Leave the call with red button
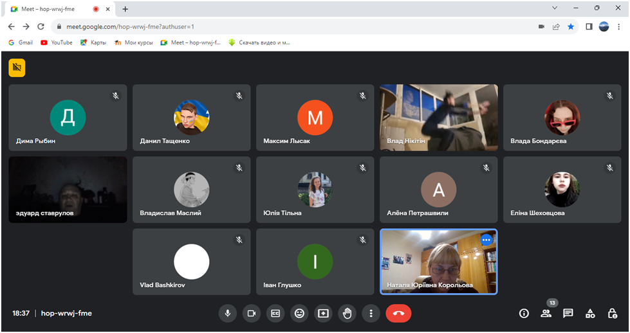 [398, 313]
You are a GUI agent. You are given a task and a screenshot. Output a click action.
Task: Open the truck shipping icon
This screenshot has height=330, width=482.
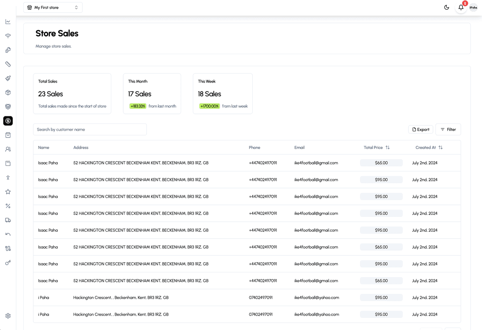click(x=8, y=220)
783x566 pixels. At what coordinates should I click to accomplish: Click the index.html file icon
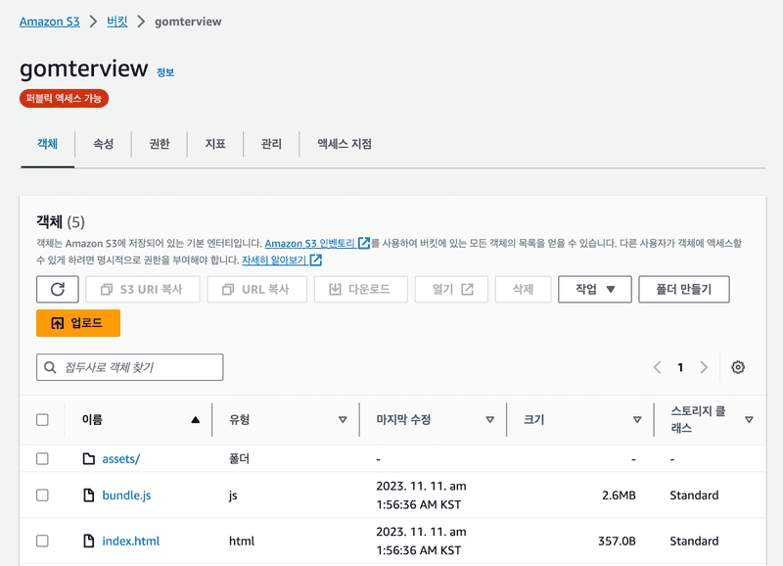(89, 541)
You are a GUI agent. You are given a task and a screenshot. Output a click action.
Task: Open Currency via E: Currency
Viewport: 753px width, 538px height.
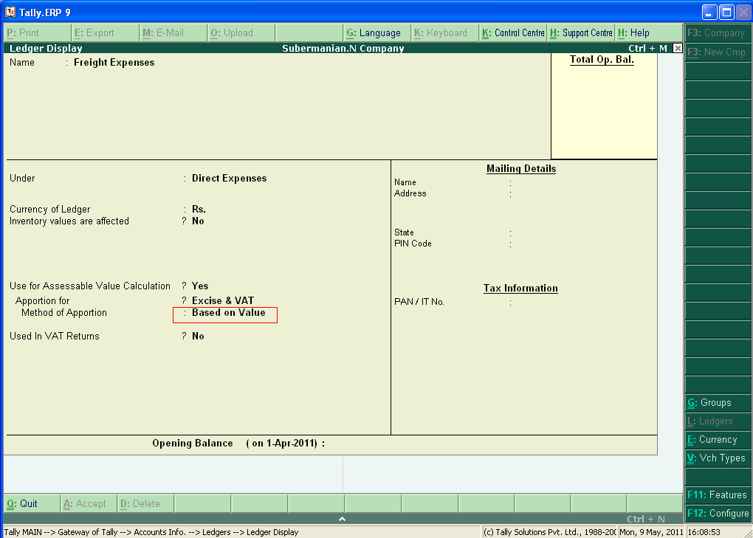(717, 440)
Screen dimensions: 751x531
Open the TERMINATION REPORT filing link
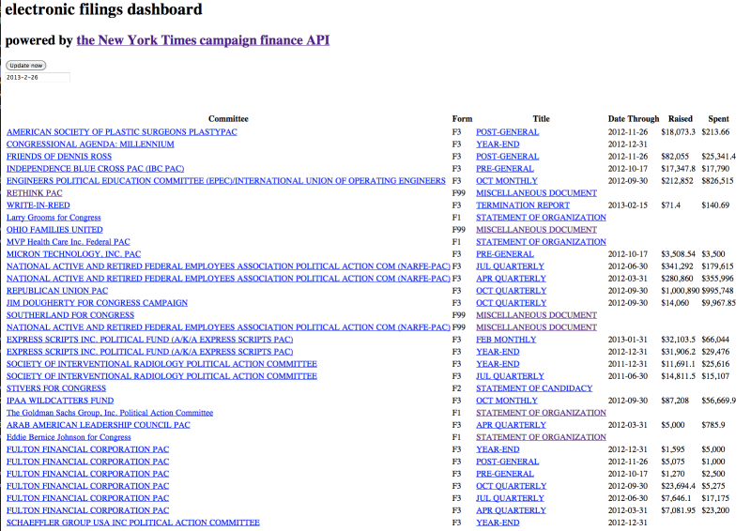tap(523, 205)
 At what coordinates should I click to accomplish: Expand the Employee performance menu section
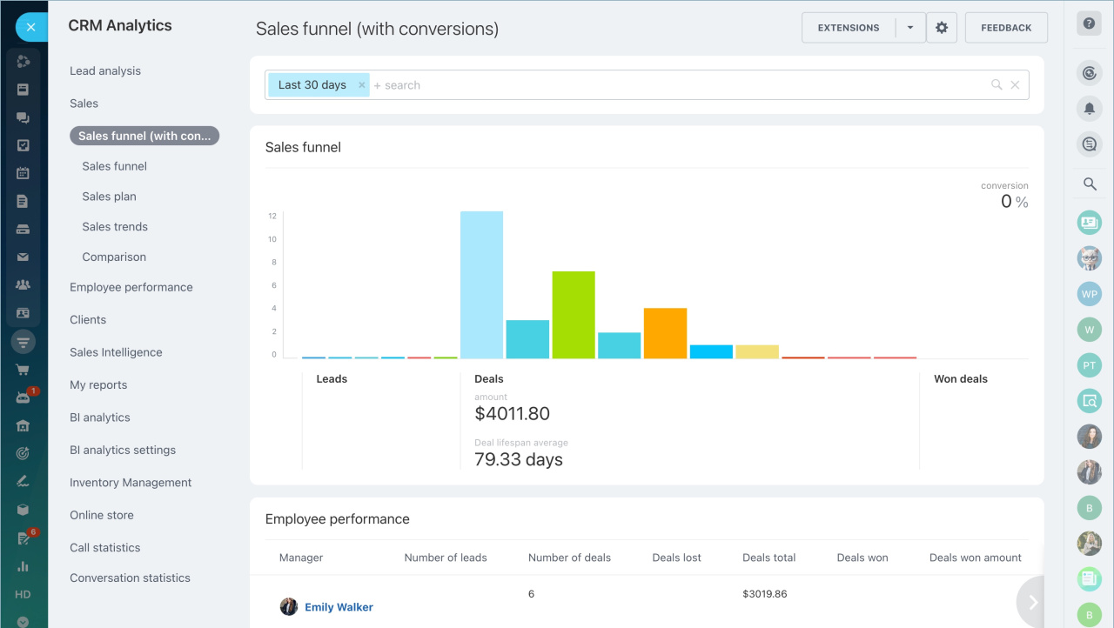pos(131,287)
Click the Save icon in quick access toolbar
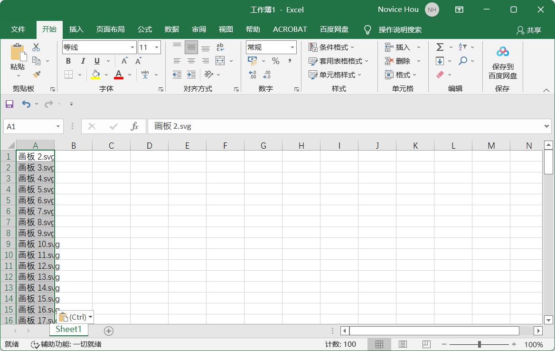 [x=9, y=104]
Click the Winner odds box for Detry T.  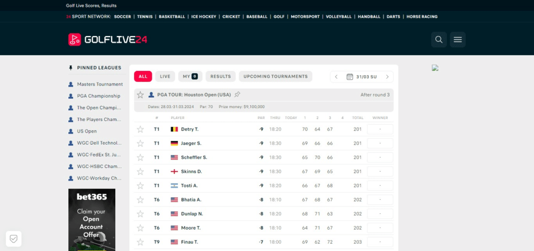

☆ ☆ ☆ ☆ ☆

● What you are asked to do:
Without altering a word, return all of the records above and leave out their pictures.

● Output:
Leave the call with red button
 [398, 313]
You are a GUI agent. You are given a task and a screenshot. Output a click action.
Task: Open the truck shipping icon
This screenshot has height=330, width=482.
click(x=8, y=220)
783x566 pixels. At what coordinates should I click to accomplish: Click the index.html file icon
(89, 541)
You are a GUI agent. You are given a task and a screenshot. Output a click action.
Task: Open Currency via E: Currency
Viewport: 753px width, 538px height.
(717, 440)
Screen dimensions: 751x531
Open the TERMINATION REPORT filing link
tap(523, 205)
 At what coordinates should I click to accomplish: Expand the Employee performance menu section
pos(131,287)
Click the Save icon in quick access toolbar
 [x=9, y=104]
Click the Winner odds box for Detry T.  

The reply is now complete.